* [Provided material]
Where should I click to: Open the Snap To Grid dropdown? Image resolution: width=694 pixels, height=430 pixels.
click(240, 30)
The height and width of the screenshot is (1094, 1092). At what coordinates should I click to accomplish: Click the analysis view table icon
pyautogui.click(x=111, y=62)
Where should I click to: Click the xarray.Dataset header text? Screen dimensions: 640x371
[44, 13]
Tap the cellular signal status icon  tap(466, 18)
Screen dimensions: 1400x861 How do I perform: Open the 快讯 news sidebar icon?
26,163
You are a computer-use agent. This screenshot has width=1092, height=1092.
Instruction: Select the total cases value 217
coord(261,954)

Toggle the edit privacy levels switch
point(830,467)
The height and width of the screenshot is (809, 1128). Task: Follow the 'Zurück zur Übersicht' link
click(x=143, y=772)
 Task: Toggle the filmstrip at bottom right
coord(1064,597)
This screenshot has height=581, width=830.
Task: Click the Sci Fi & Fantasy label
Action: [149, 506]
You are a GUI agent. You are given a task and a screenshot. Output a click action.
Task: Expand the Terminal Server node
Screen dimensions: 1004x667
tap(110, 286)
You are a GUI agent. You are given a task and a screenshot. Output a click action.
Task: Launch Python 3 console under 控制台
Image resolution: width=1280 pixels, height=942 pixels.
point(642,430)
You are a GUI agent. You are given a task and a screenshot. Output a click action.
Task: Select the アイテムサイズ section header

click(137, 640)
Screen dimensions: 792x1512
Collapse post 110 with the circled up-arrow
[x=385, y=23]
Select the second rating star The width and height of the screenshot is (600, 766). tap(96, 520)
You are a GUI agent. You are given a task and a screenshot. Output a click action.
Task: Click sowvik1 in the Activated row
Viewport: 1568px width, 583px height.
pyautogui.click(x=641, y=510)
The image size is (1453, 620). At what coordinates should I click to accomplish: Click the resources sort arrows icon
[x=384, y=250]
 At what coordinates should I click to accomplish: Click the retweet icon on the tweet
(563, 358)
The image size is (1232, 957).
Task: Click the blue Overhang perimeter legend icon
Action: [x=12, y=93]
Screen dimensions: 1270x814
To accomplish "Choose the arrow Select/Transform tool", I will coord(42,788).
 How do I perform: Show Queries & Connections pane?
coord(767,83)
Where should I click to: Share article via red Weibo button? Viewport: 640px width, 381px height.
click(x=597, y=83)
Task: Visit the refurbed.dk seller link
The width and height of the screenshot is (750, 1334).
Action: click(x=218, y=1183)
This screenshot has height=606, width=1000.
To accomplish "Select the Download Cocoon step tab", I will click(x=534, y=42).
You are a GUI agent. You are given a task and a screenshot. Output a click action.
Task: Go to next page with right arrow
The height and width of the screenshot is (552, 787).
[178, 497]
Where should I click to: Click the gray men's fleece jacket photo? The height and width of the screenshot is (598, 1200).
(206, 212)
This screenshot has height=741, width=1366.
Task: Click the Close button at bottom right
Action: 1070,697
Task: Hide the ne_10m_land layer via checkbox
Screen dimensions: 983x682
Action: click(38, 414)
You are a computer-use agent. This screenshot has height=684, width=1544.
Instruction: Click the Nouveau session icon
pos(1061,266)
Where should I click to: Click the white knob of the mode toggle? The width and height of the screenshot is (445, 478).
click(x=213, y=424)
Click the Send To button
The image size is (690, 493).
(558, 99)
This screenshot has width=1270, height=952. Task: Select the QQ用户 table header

* [Exercise objective] If a line in the listing holds the word "will", copy it out.

* [Answer below]
To accomplish "Choose the arrow Select/Transform tool", I will coord(42,788).
To accomplish "Select the Download Cocoon step tab", I will click(x=534, y=42).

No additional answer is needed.